Task to carry out
Lines before the one containing "This screenshot has height=2400, width=375." are left out. Retype that line and the rest through the end of the material exactly.
----- Source material
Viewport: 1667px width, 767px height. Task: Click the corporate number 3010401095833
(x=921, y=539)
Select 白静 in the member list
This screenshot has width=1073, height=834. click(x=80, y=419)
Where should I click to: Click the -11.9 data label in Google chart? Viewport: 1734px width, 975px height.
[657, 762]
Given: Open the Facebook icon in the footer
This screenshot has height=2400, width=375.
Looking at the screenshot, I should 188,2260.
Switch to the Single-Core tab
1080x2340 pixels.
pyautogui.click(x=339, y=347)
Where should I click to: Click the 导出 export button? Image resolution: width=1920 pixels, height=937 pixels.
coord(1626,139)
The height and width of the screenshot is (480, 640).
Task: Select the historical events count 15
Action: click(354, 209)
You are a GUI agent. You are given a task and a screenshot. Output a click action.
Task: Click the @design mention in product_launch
----------
Written solution
This screenshot has height=2400, width=375.
Looking at the screenshot, I should 188,2260.
Switch to the Single-Core tab
1080x2340 pixels.
pyautogui.click(x=339, y=347)
Where should I click to: Click the 导出 export button? Image resolution: width=1920 pixels, height=937 pixels.
coord(1626,139)
The height and width of the screenshot is (480, 640).
Task: Select the historical events count 15
Action: click(354, 209)
You are a GUI agent. You are given a task and a screenshot. Output a click action.
Task: Click the @design mention in product_launch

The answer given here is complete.